Exercise requirements. Your answer must be the line holding "Image resolution: width=1024 pixels, height=605" followed by every later line through the end of the entries, exactly as written.

Records for processing.

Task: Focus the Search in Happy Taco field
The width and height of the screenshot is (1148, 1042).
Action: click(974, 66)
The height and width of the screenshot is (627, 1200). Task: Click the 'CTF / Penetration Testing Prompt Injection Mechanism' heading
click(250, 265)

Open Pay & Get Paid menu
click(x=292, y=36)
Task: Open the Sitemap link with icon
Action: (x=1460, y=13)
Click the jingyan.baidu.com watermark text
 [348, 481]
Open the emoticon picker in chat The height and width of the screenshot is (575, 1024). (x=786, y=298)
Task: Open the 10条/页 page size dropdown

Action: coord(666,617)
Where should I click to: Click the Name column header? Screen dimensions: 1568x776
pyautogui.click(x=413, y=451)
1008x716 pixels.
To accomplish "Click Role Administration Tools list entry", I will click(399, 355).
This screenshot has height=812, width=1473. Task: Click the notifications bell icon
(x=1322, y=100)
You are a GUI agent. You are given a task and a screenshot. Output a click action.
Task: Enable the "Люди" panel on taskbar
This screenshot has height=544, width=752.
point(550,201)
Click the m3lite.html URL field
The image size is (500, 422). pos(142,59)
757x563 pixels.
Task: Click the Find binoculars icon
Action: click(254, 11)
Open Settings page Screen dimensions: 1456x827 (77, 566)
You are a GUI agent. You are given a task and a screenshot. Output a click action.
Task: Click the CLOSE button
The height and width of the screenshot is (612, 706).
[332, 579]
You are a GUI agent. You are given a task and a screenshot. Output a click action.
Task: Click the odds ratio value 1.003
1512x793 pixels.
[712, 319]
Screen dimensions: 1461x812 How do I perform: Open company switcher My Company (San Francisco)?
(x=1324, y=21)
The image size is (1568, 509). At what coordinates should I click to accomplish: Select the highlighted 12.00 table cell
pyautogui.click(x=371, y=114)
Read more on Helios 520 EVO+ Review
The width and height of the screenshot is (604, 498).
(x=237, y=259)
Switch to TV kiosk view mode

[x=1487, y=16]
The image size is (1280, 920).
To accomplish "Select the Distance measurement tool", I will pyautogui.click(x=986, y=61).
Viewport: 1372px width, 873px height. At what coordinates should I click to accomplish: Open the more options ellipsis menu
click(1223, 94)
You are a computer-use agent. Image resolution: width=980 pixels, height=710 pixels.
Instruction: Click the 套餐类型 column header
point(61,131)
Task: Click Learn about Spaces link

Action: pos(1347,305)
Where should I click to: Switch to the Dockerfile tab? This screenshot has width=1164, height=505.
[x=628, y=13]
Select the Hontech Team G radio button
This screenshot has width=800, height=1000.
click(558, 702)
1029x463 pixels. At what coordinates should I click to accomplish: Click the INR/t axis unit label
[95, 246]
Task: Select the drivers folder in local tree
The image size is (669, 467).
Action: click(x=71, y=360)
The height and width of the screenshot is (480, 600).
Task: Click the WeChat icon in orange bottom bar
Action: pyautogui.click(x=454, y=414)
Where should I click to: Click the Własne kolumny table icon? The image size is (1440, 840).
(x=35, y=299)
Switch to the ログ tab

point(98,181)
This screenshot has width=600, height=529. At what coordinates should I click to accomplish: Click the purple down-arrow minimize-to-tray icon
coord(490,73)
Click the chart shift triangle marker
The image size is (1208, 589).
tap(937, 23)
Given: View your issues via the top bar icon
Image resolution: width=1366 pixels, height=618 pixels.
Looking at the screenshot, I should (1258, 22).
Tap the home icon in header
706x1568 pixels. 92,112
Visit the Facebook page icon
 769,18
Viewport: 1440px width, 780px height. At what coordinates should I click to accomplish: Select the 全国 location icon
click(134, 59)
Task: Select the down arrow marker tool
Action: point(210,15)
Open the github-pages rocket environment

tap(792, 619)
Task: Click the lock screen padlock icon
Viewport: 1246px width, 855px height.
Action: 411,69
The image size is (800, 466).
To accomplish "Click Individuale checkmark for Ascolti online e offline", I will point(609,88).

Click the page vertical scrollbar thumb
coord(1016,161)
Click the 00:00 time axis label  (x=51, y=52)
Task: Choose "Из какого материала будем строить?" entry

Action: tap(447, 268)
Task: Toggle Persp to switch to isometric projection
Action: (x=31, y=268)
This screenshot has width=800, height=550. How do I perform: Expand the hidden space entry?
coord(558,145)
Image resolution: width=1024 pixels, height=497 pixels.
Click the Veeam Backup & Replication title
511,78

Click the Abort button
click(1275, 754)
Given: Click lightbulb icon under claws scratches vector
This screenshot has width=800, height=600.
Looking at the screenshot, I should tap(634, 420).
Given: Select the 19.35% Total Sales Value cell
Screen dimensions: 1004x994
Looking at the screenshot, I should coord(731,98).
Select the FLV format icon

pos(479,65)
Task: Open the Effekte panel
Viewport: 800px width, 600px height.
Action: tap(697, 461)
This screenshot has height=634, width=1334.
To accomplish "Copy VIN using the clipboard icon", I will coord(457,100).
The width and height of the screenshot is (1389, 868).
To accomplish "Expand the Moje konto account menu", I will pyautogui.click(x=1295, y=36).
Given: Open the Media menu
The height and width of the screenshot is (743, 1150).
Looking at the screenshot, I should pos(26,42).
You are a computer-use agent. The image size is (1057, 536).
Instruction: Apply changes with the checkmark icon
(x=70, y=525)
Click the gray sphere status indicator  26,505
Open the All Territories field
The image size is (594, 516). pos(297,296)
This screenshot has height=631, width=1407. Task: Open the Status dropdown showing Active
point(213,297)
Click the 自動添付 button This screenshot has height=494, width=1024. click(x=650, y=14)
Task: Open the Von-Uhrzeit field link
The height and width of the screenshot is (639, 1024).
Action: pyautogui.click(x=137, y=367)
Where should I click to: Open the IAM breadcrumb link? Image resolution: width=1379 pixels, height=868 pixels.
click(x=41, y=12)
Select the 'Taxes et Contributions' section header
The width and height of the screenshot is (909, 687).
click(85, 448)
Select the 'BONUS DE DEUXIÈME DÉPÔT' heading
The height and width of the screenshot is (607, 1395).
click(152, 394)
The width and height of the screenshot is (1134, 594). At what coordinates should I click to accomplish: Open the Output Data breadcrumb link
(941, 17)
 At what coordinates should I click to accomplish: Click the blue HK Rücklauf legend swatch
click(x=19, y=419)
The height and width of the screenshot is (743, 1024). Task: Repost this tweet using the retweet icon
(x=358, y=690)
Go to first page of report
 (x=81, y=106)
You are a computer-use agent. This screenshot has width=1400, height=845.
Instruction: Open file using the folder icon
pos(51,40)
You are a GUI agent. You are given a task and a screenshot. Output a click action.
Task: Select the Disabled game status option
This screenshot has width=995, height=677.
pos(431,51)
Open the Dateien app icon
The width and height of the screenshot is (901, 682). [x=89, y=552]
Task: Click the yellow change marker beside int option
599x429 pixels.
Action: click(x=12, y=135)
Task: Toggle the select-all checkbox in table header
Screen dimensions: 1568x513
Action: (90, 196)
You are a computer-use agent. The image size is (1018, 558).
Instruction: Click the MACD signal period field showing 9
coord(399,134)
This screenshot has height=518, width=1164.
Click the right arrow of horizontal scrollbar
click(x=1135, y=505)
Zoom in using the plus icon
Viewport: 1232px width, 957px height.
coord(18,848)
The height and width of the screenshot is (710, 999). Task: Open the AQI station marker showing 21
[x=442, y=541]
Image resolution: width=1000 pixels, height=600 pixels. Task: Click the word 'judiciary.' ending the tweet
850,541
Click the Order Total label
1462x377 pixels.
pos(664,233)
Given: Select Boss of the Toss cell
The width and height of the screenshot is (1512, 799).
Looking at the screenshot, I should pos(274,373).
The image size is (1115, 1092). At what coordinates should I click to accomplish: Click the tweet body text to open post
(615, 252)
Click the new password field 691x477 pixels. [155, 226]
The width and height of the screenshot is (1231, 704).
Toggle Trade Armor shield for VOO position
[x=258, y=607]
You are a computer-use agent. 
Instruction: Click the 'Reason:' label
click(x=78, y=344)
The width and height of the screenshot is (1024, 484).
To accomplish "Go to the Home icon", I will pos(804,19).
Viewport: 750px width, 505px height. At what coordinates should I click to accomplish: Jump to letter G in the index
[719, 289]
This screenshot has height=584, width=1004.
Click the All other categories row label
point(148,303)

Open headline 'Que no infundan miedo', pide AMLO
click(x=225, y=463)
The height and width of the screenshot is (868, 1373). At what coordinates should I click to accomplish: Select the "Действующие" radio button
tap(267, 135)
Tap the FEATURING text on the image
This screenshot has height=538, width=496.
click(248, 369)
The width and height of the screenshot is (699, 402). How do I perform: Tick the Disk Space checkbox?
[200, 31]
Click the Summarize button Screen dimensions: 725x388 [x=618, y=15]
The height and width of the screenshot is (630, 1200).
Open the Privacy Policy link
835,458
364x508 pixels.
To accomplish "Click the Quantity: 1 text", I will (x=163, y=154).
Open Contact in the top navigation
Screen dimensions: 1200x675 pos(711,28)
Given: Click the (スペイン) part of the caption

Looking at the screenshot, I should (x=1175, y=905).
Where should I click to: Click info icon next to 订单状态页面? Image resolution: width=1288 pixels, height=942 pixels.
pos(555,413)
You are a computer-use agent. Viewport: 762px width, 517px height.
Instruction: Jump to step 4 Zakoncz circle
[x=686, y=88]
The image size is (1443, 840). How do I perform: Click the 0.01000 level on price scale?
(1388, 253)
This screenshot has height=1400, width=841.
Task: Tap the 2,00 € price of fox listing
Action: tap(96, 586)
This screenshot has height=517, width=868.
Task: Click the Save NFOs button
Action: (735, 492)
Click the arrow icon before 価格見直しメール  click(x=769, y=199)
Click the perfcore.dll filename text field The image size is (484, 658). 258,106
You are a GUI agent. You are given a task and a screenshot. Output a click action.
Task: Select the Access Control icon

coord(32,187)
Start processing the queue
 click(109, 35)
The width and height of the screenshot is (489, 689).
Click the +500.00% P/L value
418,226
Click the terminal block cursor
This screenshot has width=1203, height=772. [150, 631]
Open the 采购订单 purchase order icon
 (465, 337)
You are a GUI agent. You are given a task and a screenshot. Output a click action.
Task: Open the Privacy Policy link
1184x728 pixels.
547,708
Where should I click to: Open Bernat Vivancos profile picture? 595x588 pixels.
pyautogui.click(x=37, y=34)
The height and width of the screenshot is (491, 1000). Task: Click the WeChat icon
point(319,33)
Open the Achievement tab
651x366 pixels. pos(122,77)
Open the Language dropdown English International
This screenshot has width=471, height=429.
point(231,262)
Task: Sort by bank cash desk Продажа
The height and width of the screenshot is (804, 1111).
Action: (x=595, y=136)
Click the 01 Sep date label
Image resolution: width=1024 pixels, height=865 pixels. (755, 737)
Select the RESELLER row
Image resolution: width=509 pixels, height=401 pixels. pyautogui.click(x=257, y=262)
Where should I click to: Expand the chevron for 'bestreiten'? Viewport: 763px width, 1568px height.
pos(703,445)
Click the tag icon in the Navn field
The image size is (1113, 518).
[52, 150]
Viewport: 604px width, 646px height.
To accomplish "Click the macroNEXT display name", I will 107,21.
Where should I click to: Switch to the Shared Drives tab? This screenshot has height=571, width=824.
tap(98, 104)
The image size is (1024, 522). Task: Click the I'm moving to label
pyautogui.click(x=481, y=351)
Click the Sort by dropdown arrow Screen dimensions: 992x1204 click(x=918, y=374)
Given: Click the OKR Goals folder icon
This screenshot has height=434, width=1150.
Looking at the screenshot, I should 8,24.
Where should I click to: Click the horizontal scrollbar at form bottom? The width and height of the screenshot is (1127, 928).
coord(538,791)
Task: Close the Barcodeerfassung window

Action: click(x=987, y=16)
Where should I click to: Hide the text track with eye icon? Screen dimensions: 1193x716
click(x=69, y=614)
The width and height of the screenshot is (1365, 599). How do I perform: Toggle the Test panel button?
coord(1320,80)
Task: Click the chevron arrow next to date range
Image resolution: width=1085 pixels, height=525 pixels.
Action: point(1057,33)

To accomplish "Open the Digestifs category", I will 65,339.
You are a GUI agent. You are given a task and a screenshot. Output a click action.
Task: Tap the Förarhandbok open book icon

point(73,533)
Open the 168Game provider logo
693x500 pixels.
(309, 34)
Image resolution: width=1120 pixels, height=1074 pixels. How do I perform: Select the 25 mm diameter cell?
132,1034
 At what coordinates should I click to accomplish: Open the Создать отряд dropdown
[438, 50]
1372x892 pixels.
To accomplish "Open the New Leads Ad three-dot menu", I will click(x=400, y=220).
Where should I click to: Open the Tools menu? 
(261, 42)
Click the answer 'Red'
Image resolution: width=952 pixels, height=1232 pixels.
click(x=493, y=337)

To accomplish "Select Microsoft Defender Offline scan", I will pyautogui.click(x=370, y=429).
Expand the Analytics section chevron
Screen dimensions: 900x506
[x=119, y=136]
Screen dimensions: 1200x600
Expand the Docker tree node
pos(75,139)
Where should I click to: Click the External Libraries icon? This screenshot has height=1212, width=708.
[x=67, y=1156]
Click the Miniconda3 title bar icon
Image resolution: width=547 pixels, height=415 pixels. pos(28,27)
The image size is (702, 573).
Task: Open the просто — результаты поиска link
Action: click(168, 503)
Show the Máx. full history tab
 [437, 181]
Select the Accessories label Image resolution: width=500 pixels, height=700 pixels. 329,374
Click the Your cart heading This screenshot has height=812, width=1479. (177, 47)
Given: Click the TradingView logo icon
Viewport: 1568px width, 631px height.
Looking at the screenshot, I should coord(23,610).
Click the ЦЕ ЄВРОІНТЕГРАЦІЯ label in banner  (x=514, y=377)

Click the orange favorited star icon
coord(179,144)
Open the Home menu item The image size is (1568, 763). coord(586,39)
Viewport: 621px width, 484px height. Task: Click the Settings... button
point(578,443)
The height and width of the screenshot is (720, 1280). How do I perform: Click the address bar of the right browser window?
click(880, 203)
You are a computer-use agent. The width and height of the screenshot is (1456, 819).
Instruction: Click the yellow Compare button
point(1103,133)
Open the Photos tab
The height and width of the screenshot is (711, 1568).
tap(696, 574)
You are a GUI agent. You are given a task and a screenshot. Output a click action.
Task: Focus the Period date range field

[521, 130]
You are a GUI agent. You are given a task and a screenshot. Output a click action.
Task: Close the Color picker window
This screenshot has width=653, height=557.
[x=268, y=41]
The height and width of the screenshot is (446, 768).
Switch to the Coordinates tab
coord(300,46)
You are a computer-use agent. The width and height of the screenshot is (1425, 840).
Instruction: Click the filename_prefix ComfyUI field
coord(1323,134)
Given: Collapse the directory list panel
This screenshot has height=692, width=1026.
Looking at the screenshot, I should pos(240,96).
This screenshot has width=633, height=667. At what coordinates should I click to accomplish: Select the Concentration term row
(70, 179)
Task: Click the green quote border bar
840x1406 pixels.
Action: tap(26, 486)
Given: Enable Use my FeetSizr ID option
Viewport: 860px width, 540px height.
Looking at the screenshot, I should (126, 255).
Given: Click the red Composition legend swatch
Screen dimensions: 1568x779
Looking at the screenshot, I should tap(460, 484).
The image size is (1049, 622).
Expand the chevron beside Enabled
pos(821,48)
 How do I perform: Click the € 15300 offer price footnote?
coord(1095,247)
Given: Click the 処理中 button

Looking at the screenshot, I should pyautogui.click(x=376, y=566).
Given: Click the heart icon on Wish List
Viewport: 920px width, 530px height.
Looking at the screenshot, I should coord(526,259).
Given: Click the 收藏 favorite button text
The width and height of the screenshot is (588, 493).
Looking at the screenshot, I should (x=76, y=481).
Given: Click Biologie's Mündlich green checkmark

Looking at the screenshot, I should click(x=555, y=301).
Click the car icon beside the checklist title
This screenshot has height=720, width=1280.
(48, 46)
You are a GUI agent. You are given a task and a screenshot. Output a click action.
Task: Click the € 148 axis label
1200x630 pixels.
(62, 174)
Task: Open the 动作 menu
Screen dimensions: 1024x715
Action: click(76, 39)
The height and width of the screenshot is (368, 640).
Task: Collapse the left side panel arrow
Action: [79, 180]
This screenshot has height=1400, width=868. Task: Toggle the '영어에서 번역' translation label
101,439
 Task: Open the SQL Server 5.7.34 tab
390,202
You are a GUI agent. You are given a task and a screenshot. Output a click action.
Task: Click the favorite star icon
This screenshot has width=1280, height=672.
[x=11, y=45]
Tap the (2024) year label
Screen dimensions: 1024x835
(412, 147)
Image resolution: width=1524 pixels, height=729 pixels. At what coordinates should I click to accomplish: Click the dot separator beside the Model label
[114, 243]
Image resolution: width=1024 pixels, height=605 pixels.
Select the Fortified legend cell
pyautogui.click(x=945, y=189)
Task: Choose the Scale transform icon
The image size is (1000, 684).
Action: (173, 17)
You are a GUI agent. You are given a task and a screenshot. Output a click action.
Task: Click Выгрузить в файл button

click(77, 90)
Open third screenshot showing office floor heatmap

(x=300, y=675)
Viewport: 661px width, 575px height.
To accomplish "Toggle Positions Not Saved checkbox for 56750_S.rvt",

Response below.
Image resolution: width=1024 pixels, height=605 pixels.
Select the Fortified legend cell
pyautogui.click(x=945, y=189)
Task: Choose the Scale transform icon
The image size is (1000, 684).
Action: (173, 17)
You are a GUI agent. You are given a task and a screenshot. Output a click action.
Task: Click Выгрузить в файл button

click(77, 90)
Open third screenshot showing office floor heatmap

(x=300, y=675)
Viewport: 661px width, 575px height.
To accomplish "Toggle Positions Not Saved checkbox for 56750_S.rvt",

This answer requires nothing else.